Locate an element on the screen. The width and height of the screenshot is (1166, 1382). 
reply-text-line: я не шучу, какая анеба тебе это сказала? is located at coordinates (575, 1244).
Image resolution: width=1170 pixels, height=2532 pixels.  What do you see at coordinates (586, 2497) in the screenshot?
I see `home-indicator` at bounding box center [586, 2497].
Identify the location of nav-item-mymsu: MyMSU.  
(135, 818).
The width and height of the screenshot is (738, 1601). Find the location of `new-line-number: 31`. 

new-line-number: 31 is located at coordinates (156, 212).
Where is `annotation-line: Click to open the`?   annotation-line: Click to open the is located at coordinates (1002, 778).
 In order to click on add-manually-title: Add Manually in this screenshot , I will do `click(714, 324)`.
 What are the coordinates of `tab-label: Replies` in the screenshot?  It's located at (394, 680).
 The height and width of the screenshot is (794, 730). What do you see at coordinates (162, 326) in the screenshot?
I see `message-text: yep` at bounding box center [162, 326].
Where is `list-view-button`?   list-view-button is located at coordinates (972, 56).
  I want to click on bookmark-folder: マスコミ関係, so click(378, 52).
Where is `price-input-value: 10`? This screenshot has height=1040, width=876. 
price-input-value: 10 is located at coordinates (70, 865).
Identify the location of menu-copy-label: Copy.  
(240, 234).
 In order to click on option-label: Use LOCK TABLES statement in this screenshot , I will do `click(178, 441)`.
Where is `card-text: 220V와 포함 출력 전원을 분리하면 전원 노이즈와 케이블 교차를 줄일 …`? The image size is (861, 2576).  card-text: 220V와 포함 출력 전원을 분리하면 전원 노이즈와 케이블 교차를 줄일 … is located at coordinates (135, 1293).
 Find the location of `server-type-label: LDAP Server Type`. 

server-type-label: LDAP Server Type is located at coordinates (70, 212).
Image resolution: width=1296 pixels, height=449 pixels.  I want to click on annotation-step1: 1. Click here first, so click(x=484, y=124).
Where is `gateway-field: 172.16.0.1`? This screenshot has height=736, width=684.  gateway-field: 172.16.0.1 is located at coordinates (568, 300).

· · · · ·

**Aim of the exercise**
Please rewrite the part that runs from the line containing "has height=1040, width=876." through the end of the entries, substituting "position" for every "location" and leaving everything else unchanged.

**Result for this exercise**
Where is `price-input-value: 10`? This screenshot has height=1040, width=876. 
price-input-value: 10 is located at coordinates (70, 865).
Identify the position of menu-copy-label: Copy.  
(240, 234).
 In order to click on option-label: Use LOCK TABLES statement in this screenshot , I will do `click(178, 441)`.
Where is `card-text: 220V와 포함 출력 전원을 분리하면 전원 노이즈와 케이블 교차를 줄일 …`? The image size is (861, 2576).  card-text: 220V와 포함 출력 전원을 분리하면 전원 노이즈와 케이블 교차를 줄일 … is located at coordinates (135, 1293).
 Find the position of `server-type-label: LDAP Server Type`. 

server-type-label: LDAP Server Type is located at coordinates (70, 212).
Image resolution: width=1296 pixels, height=449 pixels.  I want to click on annotation-step1: 1. Click here first, so click(x=484, y=124).
Where is `gateway-field: 172.16.0.1`? This screenshot has height=736, width=684.  gateway-field: 172.16.0.1 is located at coordinates (568, 300).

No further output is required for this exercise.